An image painted in the 16th century by Francesco Parmigianino on a half-globe of wood is the first impression which many people take away from John Ashbery’s poetry. The poem in which it appears, ‘Self-Portrait in a Convex Mirror’, a meditation on Parmigianino’s strange Mannerist painting, suddenly made Ashbery’s name much less obscure than his work. The collection to which it lent its name won several prizes, including the Pulitzer, and was the first of his books to be published by Carcanet. The poem itself is the single piece of writing for which he is best known and the first poem many people will read by Ashbery, particularly people on this side of the Atlantic. Like other ‘anthology-poems’, ‘Self-Portrait’ derives its popularity from the agreeable accessibility of its central figure, the sort of image we see of ourselves on the back of a teaspoon: a face eerily distorted on something resembling a giant eyeball, an image which has the startling memorability of a successful advertisement: ‘the right hand/Bigger than the head, thrust at the viewer/And swerving easily away, as though to protect/What it advertises’.

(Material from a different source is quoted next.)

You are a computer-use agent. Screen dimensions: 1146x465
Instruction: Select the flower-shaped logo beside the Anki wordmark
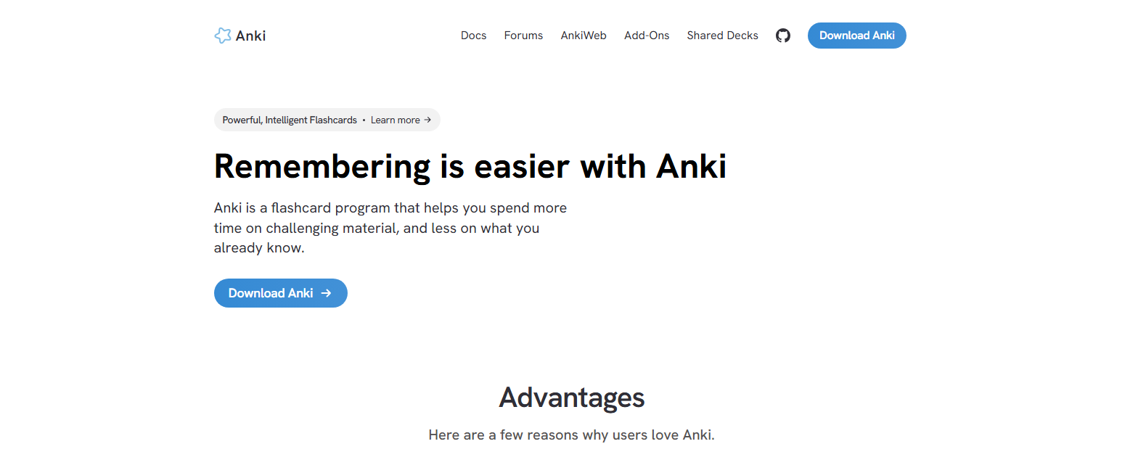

But even more than other such anthology favourites, the poem is a strange introduction to Ashbery’s work, a kind of looking-glass through which we enter the wide, inner world of his poetry. This is partly because the poem’s recognisable subject is a perfect metaphor for Ashbery’s own work, and yet by virtue of being a perfect metaphor is unrepresentative. As a highly unusual example of art criticism, it is also a neat introduction to Ashbery’s other, oddly straightforward career as an art critic, while at the same time being a criticism of Ashbery’s art. Nor is this point incidental: painting has deeply influenced his poetics. On the cover of his second, highly disjunctive book, The Tennis Court Oath, he announced: ‘I attempt to use words abstractly, as an abstract painter would use paint.’ So the ‘representational’ style of ‘Self-Portrait’ is unrepresentative of some of the abstract difficulties encountered elsewhere in his work. The poem acts more like the accurate sketch of a face which an abstract painter might produce to prove he is no charlatan.
Not a straightforwardly autobiographical or confessional poet, Ashbery had kept his real self withdrawn from the poems. Both Auden and Marianne Moore, with their ironically projected and protected poetic personae, are important in this respect and acknowledged by Ashbery as major influences. The title poem of Some Trees – his first book, published in 1956, for which Auden wrote the Foreword – ends with the lines ‘Placed in a puzzling light, and moving/Our days put on such reticence/These accents seem their own defence.’ Ashbery clearly does not revel in self-promotion and the ‘reticence’ (a favourite word of Moore’s) of ‘Some Trees’ is also an issue in ‘Self-Portrait’:
Therefore I beseech you, withdraw that hand,
Offer it no longer as shield or greeting,
The shield of a greeting, Francesco:
There is room for one bullet in the chamber
Our looking through the wrong end
Of the telescope as you fall back at a speed
Faster than that of light to flatten ultimately
Among the features of the room, an invitation
Never mailed, the ‘it was all a dream’
Syndrome, though the ‘all’ tells tersely
Enough how it wasn’t.
That phrase ‘the shield of a greeting’ is at once an image of defence and a defensive image, loosely aligning the poem with similar images, from Satan’s shield in Paradise Lost (‘Hung on his shoulders like the Moon, whose Orb/Through Optic Glass the Tuscan Artist views’) through to Auden’s ‘The Shield of Achilles’ and several poems by Marianne Moore (including ‘His Shield’ and, especially, ‘On Armour’s Undermining Modesty’). It also complements the defensive themes, the fighting shyness, in his own work. One of the troubles with introductions, with images and masks, is that their implicit defensiveness may lead to a kind of stiffness, an inability to go beyond formality. Ashbery, who likes to think about identity in terms of flow, has always worried about our projections of ourselves hardening too much, as a passage from ‘The New Spirit’, one of his long prose-poems from the mid-Seventies, indicates:
And now these attitudes which were merely sketched on the air of the room have hardened into the official likeness of what we were doing, there, the life has gone out of our acts and into our attitudes.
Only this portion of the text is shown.